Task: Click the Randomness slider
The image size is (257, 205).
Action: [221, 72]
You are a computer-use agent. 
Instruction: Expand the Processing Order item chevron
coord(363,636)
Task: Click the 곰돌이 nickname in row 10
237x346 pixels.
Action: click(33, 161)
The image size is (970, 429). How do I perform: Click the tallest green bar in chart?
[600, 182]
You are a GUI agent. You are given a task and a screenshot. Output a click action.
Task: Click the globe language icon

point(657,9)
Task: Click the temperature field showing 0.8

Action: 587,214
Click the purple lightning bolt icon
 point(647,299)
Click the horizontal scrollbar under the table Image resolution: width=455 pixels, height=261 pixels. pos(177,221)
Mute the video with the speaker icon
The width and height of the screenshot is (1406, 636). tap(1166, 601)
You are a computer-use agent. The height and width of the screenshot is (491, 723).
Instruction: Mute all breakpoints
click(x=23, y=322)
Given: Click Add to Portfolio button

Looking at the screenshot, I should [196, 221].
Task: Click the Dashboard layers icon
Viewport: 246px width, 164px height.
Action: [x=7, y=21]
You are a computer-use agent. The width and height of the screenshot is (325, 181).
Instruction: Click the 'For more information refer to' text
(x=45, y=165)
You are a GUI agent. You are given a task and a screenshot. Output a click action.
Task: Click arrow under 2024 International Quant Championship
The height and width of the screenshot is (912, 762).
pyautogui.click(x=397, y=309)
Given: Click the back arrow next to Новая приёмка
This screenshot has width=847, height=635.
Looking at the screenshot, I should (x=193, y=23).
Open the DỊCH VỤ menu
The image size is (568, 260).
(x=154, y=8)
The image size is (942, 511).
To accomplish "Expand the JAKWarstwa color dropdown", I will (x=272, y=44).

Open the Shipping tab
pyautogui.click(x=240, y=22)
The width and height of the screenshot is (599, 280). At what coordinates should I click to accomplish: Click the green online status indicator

◆ **The task**
Reproduce the items from the line with "Given: Click Add to Portfolio button" to the line with "(x=45, y=165)", swapping "Dashboard" for "Map" and keeping everything else the same.

◆ **Written response**
Given: Click Add to Portfolio button

Looking at the screenshot, I should [196, 221].
Task: Click the Map layers icon
Viewport: 246px width, 164px height.
Action: [x=7, y=21]
You are a computer-use agent. The width and height of the screenshot is (325, 181).
Instruction: Click the 'For more information refer to' text
(x=45, y=165)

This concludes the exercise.